We criticized Mr. Parton's "Life of Aaron Burr" with considerable severity at the time of its appearance; and we are the more glad to meet with a book of his which we can as sincerely and heartily commend. The same quality of sympathy with his subject, which led him in his former work to palliate the moral obliquity and overlook the baseness of his hero, in consideration of brilliant gifts of intellect and person, gives vigor and spirit to his delineation of a character in most respects so different as that of Jackson. This man, who filled so large a place in our history, and left perhaps a stronger impress of himself on our politics than any other of our public men except Jefferson, was well worthy to be made a subject of careful study and elucidation. Mr. Parton has given us the means of understanding a character hitherto a puzzle, and deserves our hearty thanks for the manner in which he has done it.

We think the book remarkably fair in its tone, though perhaps Mr. Parton is now and then led to exaggerate the positive greatness of Jackson, who, as it appears to us, was rather eminent by comparison and contrast with the men around him. But there were many strong, if not great qualities in his composition, and so much that was picturesque and strange in the incidents of his career and the state of society which formed his character, that we have found this biography one of the most instructive and entertaining we ever read. If Mr. Parton sometimes exaggerates his hero's merits, he is also outspoken in regard to his faults. If here and there a little Carlylish, his style has the merit of great liveliness, and his pictures of frontier-life are full of interest and vivacity.

Mr. Parton begins his book with a new kind of genealogy, and one suited to our Western hemisphere, where men are valued more for what they themselves are than for what their grandfathers were,—for making than for wearing an illustrious name. He shows that Jackson came of a good stock,—pious, tenacious of opinion and purpose, and brave,—the Scotch-Irish. He then tells us how young Jackson imbibed his fierce patriotism, riding as a boy-trooper, and wellnigh dying a prisoner, during the last years of the Revolutionary War. He lets us see his hero cock-fighting, horse-racing, bad-whiskey-drinking, studying law, and fighting by turns, leaving behind him somewhat dubious but on the whole favorable memories, yet somehow getting on, till he is appointed District-Attorney among the wolves, wildcats, and redskins of Tennessee. The story of his emigration thither and his early life there is wonderfully picturesque, and told by Mr. Parton with the spirit which only sympathy can give.

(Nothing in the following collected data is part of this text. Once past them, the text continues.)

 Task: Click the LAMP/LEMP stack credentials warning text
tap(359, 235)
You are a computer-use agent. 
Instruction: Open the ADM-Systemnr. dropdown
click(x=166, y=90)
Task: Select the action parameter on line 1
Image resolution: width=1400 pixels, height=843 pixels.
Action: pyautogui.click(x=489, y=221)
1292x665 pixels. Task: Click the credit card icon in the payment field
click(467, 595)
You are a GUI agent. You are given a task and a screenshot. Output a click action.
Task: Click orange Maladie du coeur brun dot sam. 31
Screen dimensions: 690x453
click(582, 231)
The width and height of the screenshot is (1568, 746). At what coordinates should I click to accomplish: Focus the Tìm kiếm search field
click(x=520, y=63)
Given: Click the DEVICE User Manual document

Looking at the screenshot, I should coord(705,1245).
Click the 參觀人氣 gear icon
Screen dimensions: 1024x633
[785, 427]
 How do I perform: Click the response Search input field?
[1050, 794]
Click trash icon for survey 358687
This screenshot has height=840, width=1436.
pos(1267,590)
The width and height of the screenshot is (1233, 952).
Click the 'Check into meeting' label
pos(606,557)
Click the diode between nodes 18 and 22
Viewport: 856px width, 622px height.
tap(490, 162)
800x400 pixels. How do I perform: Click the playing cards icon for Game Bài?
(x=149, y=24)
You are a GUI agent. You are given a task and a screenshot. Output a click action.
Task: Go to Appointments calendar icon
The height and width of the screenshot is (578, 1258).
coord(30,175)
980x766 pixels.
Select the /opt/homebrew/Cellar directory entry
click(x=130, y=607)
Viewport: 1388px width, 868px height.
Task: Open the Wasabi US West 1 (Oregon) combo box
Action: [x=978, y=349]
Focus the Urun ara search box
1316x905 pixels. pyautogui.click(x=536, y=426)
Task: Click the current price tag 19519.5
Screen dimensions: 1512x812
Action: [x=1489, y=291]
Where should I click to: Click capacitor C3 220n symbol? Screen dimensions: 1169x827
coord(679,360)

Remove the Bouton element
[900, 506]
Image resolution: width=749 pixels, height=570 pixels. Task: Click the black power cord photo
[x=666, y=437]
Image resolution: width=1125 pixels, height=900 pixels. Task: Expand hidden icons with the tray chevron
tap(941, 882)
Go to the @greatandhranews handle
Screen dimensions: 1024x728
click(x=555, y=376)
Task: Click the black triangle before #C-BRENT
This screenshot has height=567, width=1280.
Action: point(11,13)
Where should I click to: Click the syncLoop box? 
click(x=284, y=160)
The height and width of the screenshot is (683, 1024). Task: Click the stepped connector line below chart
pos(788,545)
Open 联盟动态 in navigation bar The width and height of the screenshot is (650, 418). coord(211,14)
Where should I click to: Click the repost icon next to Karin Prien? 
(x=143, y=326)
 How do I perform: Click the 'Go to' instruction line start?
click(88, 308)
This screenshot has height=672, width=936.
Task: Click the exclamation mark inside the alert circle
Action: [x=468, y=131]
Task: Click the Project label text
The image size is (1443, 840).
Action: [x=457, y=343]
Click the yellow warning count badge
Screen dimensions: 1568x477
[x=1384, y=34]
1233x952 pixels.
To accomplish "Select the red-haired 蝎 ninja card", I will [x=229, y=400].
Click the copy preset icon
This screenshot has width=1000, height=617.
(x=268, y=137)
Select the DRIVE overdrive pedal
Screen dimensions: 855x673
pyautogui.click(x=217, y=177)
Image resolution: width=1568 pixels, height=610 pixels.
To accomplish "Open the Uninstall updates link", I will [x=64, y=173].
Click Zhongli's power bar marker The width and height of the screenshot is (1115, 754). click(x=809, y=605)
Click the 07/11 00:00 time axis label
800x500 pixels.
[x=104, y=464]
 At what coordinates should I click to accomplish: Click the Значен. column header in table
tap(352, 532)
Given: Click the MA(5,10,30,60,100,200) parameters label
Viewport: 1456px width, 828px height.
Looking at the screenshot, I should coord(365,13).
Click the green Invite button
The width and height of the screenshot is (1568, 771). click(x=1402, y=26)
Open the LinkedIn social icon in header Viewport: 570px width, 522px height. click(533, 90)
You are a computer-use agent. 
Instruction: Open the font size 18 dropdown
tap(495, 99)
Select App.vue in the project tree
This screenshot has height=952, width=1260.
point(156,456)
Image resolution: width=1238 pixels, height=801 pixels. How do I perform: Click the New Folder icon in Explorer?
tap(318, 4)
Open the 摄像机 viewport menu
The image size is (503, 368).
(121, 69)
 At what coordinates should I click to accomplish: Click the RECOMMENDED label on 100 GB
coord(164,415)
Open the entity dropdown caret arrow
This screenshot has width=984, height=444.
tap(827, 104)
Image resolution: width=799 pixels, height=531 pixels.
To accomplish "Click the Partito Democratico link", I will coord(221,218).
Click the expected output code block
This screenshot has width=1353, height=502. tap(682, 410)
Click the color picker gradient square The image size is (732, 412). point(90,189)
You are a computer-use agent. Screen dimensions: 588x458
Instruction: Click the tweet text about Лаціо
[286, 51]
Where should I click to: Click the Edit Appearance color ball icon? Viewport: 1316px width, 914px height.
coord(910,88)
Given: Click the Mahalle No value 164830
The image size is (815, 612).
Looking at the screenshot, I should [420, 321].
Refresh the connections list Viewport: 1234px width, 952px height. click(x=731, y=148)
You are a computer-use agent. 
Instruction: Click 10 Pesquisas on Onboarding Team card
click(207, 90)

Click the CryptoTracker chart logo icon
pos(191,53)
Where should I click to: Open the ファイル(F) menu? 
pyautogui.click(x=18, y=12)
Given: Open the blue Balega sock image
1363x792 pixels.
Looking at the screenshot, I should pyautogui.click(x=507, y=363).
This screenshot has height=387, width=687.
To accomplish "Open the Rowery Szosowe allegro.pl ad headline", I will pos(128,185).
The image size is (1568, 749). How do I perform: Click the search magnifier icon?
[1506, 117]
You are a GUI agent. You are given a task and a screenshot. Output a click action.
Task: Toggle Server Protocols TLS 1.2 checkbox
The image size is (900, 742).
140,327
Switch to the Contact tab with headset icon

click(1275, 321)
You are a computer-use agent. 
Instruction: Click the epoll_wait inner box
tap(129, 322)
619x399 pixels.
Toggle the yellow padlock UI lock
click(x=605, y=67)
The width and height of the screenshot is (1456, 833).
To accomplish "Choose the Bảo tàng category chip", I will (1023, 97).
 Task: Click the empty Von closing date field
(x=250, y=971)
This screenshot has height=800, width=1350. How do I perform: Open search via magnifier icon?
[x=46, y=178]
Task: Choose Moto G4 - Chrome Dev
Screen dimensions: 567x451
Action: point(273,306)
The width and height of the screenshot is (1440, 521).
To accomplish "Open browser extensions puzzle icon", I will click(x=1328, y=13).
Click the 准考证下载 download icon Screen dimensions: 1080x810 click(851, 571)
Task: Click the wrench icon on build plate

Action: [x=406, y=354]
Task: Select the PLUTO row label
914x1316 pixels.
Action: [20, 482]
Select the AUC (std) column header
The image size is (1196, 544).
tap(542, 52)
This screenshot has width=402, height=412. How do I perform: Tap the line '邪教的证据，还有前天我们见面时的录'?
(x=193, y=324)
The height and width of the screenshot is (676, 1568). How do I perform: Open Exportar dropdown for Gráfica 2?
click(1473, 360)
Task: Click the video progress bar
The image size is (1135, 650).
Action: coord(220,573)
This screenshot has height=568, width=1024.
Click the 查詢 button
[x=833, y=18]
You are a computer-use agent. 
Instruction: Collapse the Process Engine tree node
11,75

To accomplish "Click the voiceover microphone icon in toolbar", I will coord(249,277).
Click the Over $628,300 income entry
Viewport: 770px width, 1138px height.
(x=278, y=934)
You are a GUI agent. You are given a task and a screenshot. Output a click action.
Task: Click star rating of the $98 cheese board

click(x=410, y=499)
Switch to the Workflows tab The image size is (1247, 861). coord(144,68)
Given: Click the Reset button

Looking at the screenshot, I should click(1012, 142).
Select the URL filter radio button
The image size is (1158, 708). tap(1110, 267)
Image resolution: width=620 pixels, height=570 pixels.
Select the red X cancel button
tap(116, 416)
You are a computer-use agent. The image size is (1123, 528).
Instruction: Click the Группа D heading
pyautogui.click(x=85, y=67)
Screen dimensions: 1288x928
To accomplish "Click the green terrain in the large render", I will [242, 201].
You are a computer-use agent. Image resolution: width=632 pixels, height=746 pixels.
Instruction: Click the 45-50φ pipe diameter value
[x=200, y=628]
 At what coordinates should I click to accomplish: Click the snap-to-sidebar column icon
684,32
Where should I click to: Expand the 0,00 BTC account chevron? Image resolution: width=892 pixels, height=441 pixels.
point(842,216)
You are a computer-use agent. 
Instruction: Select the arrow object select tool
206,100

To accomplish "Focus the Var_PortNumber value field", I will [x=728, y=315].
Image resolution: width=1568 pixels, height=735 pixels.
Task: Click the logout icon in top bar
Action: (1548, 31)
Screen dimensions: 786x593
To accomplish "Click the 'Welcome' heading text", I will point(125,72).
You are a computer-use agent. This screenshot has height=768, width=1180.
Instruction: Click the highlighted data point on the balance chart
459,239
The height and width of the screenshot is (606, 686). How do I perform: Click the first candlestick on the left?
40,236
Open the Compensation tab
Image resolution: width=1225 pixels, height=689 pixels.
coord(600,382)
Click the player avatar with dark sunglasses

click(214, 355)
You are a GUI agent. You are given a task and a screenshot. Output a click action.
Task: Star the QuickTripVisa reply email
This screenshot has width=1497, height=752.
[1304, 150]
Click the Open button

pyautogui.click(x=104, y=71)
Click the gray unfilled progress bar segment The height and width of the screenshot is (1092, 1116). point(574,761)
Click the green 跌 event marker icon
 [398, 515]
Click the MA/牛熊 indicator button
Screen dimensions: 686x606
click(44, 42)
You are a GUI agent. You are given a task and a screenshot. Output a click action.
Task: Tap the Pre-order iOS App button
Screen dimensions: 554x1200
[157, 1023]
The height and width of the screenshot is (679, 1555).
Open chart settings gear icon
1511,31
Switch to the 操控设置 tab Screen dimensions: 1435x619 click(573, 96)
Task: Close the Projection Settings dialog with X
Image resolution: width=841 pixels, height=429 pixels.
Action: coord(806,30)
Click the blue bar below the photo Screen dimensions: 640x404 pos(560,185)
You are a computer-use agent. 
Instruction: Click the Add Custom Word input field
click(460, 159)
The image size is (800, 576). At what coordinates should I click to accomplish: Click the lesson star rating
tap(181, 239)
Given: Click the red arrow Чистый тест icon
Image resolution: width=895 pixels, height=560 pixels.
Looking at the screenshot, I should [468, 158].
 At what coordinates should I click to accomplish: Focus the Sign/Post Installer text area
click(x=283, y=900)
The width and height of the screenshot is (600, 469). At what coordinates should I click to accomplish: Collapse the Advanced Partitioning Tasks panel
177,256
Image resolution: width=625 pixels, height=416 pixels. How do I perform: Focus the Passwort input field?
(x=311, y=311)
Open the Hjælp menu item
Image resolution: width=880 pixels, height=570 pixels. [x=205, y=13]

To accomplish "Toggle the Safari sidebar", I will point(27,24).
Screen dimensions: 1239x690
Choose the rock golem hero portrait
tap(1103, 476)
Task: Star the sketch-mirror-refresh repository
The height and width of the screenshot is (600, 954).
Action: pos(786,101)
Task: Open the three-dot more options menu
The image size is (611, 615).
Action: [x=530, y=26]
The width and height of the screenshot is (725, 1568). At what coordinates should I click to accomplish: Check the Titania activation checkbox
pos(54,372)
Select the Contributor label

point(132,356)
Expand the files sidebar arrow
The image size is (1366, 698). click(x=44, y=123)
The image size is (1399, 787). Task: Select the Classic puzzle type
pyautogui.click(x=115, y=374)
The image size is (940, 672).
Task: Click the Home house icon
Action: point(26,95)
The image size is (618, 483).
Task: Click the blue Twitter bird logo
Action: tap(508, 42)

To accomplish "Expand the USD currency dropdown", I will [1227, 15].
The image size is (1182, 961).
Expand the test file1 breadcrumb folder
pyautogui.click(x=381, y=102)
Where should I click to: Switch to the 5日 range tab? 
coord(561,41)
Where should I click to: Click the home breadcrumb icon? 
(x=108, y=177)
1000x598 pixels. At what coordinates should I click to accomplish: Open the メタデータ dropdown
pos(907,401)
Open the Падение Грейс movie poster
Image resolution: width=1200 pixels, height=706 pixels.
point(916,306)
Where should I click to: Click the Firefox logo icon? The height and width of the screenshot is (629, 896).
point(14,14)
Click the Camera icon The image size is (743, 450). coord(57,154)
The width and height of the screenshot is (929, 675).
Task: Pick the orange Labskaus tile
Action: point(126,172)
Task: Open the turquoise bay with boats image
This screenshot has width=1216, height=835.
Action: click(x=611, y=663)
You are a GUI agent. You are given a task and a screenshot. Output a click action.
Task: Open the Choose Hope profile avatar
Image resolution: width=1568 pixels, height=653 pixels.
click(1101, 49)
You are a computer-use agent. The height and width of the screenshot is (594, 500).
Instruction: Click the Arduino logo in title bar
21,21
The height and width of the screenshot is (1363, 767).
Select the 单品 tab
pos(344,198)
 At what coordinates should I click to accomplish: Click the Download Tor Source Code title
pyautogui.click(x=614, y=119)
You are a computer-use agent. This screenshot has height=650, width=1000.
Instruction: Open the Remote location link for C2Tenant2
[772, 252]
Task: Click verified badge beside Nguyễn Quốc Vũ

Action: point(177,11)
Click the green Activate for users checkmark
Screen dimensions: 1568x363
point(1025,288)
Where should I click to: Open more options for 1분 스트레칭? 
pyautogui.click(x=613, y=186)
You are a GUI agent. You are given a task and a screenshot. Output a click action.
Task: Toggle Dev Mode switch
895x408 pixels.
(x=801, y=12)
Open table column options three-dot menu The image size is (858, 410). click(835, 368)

A great part of the material is wholly new, and we are at last enabled to get at the real Jackson, and to gain something like an adequate and consistent conception, of him. We are particularly glad to learn the truth about Mrs. Jackson, after so many years of slander and misunderstanding, and to find something really touching and noble, instead of ludicrous, in the grim General's devotion to his first and only love. We get also for the first time an understandable account of the Battle of New Orleans, made up with praiseworthy impartiality from the accounts of both sides. Nor is it only here that the author gives us new light. He enables us to judge fairly of the sad story of Arbuthnot and Ambrister, and throws a great deal of light on many points of our political history which much needed honest illumination. The book is of especial interest at the present time, as it contains the best narrative we have ever seen of the Nullification troubles of 1832. Mr. Parton not only shows a decided talent for biography, but his work is characterized by a thoroughness of research and honesty of purpose that make it, on the whole, the best life yet written of any of our public men.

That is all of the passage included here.